Required work:
The data is to be set down once more, exactly as it reads.

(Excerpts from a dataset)
__________
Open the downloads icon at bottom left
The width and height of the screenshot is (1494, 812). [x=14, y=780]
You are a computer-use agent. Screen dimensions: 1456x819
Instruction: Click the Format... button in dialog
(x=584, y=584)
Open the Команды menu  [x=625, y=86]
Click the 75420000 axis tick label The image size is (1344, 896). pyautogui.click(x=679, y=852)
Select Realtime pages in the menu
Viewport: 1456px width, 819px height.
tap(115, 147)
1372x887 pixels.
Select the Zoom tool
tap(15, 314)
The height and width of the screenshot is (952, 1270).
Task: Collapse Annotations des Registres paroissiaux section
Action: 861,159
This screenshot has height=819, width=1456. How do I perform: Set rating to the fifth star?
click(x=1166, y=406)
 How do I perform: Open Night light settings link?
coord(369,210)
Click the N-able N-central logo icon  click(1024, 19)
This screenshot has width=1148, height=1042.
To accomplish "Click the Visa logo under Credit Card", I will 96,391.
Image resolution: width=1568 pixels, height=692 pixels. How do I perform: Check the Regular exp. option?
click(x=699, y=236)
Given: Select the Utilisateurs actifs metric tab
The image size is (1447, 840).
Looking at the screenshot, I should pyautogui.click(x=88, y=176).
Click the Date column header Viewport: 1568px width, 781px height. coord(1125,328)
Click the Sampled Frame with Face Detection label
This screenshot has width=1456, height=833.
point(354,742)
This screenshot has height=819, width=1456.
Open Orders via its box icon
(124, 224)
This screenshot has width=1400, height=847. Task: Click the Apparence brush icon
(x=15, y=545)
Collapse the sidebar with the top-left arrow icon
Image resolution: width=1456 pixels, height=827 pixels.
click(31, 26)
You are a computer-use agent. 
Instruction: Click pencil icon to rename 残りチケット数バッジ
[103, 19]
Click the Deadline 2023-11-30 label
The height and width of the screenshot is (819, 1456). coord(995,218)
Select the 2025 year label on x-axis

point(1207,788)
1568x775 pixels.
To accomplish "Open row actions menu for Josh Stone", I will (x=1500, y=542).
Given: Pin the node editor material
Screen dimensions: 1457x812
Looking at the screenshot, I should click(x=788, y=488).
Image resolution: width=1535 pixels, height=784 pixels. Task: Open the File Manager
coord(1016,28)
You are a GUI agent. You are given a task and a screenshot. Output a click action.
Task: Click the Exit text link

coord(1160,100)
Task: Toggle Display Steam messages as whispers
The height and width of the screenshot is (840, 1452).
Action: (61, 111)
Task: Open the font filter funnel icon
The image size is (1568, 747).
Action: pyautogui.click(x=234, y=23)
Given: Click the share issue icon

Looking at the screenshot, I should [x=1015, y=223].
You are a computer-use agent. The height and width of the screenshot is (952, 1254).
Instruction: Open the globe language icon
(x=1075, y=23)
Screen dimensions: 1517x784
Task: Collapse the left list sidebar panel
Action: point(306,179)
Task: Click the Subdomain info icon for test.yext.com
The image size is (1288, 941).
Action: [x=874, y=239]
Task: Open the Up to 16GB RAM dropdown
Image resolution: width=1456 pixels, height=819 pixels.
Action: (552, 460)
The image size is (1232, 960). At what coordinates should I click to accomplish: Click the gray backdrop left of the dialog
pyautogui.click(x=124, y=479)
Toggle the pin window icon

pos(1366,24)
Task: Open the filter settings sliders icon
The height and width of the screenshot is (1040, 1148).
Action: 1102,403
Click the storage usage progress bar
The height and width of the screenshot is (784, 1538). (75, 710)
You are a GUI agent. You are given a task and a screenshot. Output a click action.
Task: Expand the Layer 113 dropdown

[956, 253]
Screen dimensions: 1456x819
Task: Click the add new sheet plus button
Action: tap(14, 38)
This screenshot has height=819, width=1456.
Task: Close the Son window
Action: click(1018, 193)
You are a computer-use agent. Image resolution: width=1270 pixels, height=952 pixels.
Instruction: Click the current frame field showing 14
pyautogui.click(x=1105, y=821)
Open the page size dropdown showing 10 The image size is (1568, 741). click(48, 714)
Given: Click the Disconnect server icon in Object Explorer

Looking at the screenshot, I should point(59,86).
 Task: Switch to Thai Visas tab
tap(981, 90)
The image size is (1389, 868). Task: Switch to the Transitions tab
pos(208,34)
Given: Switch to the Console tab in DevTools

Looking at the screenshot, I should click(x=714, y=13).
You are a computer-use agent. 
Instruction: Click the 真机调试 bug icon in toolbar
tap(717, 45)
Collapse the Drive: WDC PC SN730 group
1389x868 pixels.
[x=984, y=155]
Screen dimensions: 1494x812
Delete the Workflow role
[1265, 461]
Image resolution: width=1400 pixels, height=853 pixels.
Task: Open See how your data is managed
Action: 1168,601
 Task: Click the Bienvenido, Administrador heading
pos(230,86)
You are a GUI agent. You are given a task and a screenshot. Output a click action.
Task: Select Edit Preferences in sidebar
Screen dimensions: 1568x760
__________
Exercise output:
Open the downloads icon at bottom left
The width and height of the screenshot is (1494, 812). [x=14, y=780]
You are a computer-use agent. Screen dimensions: 1456x819
Instruction: Click the Format... button in dialog
(x=584, y=584)
Open the Команды menu  [x=625, y=86]
Click the 75420000 axis tick label The image size is (1344, 896). pyautogui.click(x=679, y=852)
Select Realtime pages in the menu
Viewport: 1456px width, 819px height.
tap(115, 147)
1372x887 pixels.
Select the Zoom tool
tap(15, 314)
The height and width of the screenshot is (952, 1270).
Task: Collapse Annotations des Registres paroissiaux section
Action: 861,159
This screenshot has height=819, width=1456. How do I perform: Set rating to the fifth star?
click(x=1166, y=406)
 How do I perform: Open Night light settings link?
coord(369,210)
Click the N-able N-central logo icon  click(1024, 19)
This screenshot has width=1148, height=1042.
To accomplish "Click the Visa logo under Credit Card", I will 96,391.
Image resolution: width=1568 pixels, height=692 pixels. How do I perform: Check the Regular exp. option?
click(x=699, y=236)
Given: Select the Utilisateurs actifs metric tab
The image size is (1447, 840).
Looking at the screenshot, I should pyautogui.click(x=88, y=176).
Click the Date column header Viewport: 1568px width, 781px height. coord(1125,328)
Click the Sampled Frame with Face Detection label
This screenshot has width=1456, height=833.
point(354,742)
This screenshot has height=819, width=1456.
Open Orders via its box icon
(124, 224)
This screenshot has width=1400, height=847. Task: Click the Apparence brush icon
(x=15, y=545)
Collapse the sidebar with the top-left arrow icon
Image resolution: width=1456 pixels, height=827 pixels.
click(31, 26)
You are a computer-use agent. 
Instruction: Click pencil icon to rename 残りチケット数バッジ
[103, 19]
Click the Deadline 2023-11-30 label
The height and width of the screenshot is (819, 1456). coord(995,218)
Select the 2025 year label on x-axis

point(1207,788)
1568x775 pixels.
To accomplish "Open row actions menu for Josh Stone", I will (x=1500, y=542).
Given: Pin the node editor material
Screen dimensions: 1457x812
Looking at the screenshot, I should click(x=788, y=488).
Image resolution: width=1535 pixels, height=784 pixels. Task: Open the File Manager
coord(1016,28)
You are a GUI agent. You are given a task and a screenshot. Output a click action.
Task: Click the Exit text link

coord(1160,100)
Task: Toggle Display Steam messages as whispers
The height and width of the screenshot is (840, 1452).
Action: (61, 111)
Task: Open the font filter funnel icon
The image size is (1568, 747).
Action: pyautogui.click(x=234, y=23)
Given: Click the share issue icon

Looking at the screenshot, I should [x=1015, y=223].
You are a computer-use agent. The height and width of the screenshot is (952, 1254).
Instruction: Open the globe language icon
(x=1075, y=23)
Screen dimensions: 1517x784
Task: Collapse the left list sidebar panel
Action: point(306,179)
Task: Click the Subdomain info icon for test.yext.com
The image size is (1288, 941).
Action: [x=874, y=239]
Task: Open the Up to 16GB RAM dropdown
Image resolution: width=1456 pixels, height=819 pixels.
Action: (552, 460)
The image size is (1232, 960). At what coordinates should I click to accomplish: Click the gray backdrop left of the dialog
pyautogui.click(x=124, y=479)
Toggle the pin window icon

pos(1366,24)
Task: Open the filter settings sliders icon
The height and width of the screenshot is (1040, 1148).
Action: 1102,403
Click the storage usage progress bar
The height and width of the screenshot is (784, 1538). (75, 710)
You are a GUI agent. You are given a task and a screenshot. Output a click action.
Task: Expand the Layer 113 dropdown

[956, 253]
Screen dimensions: 1456x819
Task: Click the add new sheet plus button
Action: tap(14, 38)
This screenshot has height=819, width=1456.
Task: Close the Son window
Action: click(1018, 193)
You are a computer-use agent. Image resolution: width=1270 pixels, height=952 pixels.
Instruction: Click the current frame field showing 14
pyautogui.click(x=1105, y=821)
Open the page size dropdown showing 10 The image size is (1568, 741). click(48, 714)
Given: Click the Disconnect server icon in Object Explorer

Looking at the screenshot, I should point(59,86).
 Task: Switch to Thai Visas tab
tap(981, 90)
The image size is (1389, 868). Task: Switch to the Transitions tab
pos(208,34)
Given: Switch to the Console tab in DevTools

Looking at the screenshot, I should click(x=714, y=13).
You are a computer-use agent. 
Instruction: Click the 真机调试 bug icon in toolbar
tap(717, 45)
Collapse the Drive: WDC PC SN730 group
1389x868 pixels.
[x=984, y=155]
Screen dimensions: 1494x812
Delete the Workflow role
[1265, 461]
Image resolution: width=1400 pixels, height=853 pixels.
Task: Open See how your data is managed
Action: 1168,601
 Task: Click the Bienvenido, Administrador heading
pos(230,86)
You are a GUI agent. You are given a task and a screenshot. Output a click action.
Task: Select Edit Preferences in sidebar
Screen dimensions: 1568x760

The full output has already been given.